[Énoncé du problème] Citez mot pour mot le passage du texte sur les Arméniens islamisés de force qui s'ouvre sur les mots contenant « Une mémoire vivante » et se termine par « kurdes ou turcs. ».

[Bloc de texte]
○ ○ ○ ○ ○

Rechercher
Rechercher

Nos Lecteurs ont la Parole - Jackie DERVICHIAN

24 avril 1915 : ce jour que les Arméniens n’oublieront jamais - Les victimes cachées du génocide

La foi chrétienne est l'une des composantes majeures de l'identité arménienne. Et pourtant, aujourd'hui, il est de plus en plus question de ces Arméniens musulmans, islamisés de force au cours des siècles passés et tout particulièrement du génocide de 1915 en Turquie.
La chape de silence commence à se disloquer. L'un après l'autre, les fantômes prêtent leurs voix à ce « passé qui ne passe pas ».
Une mémoire vivante et tourmentée. On les appelle « les restes de l'épée ». Des enfants rescapés du génocide, essentiellement de belles jeunes filles, enlevées sur les chemins de la déportation, pour être incorporées dans des foyers musulmans, kurdes ou turcs.


Converties de force à l'islam, épousées légalement ou restées « secondes femmes », elles ont traversé le siècle dans le silence, « les lèvres scellées » par la douleur et par la crainte de remuer les fantômes du passé.
Elles ont eu des enfants qui, la plupart du temps, ignoraient cette origine cachée et, aujourd'hui, c'est à la génération suivante que l'on découvre cette réalité.
« Autant le négationnisme est difficile à contrer, disent-ils, autant une grand-mère est intouchable. »
Objets, visages, images floues de lieux hantés comme la petite ville de Dersim, qui semble paresser au fond d'une vallée. Tout en bas, au fond du canyon, les eaux en furie du fleuve Munzur. Ce cours d'eau à la force légendaire qui coule dans la région de Dersim, dans l'est de la Turquie, a servi de cimetière à des milliers d'Arméniens de l'Empire ottoman, victimes du premier génocide du XXe siècle. Du haut des falaises, des hommes et des femmes ont été jetés dans le fleuve.
Dans cette enclave montagneuse, des dizaines de villages portaient des noms arméniens avant 1915.
L'habitant de Dersim, cet Arménien islamisé, est donc, si l'on peut ainsi dire, le seul historien sur place, qui nous reste des temps antégénocidaires. L'autre volet de l'appartenance nationale, et non religieuse. Bientôt cent ans !

○ ○ ○ ○ ○

[Extrait de données]
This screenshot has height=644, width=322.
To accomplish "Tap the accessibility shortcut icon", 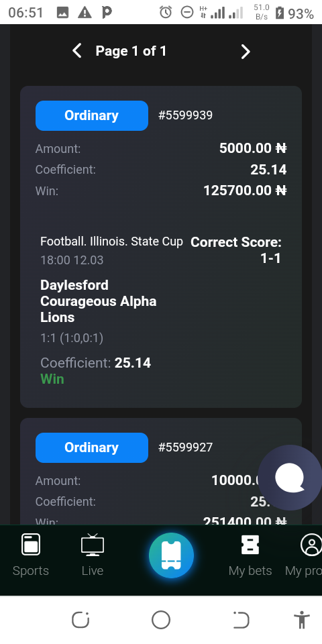I will (x=301, y=620).
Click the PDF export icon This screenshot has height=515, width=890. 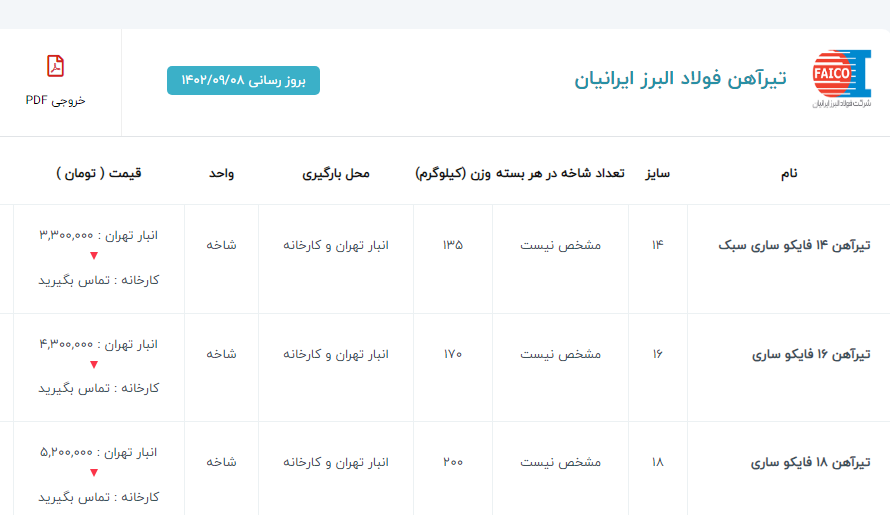tap(56, 66)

○ ○ ○ ○ ○

[Réponse au problème]
Une mémoire vivante et tourmentée. On les appelle « les restes de l'épée ». Des enfants rescapés du génocide, essentiellement de belles jeunes filles, enlevées sur les chemins de la déportation, pour être incorporées dans des foyers musulmans, kurdes ou turcs.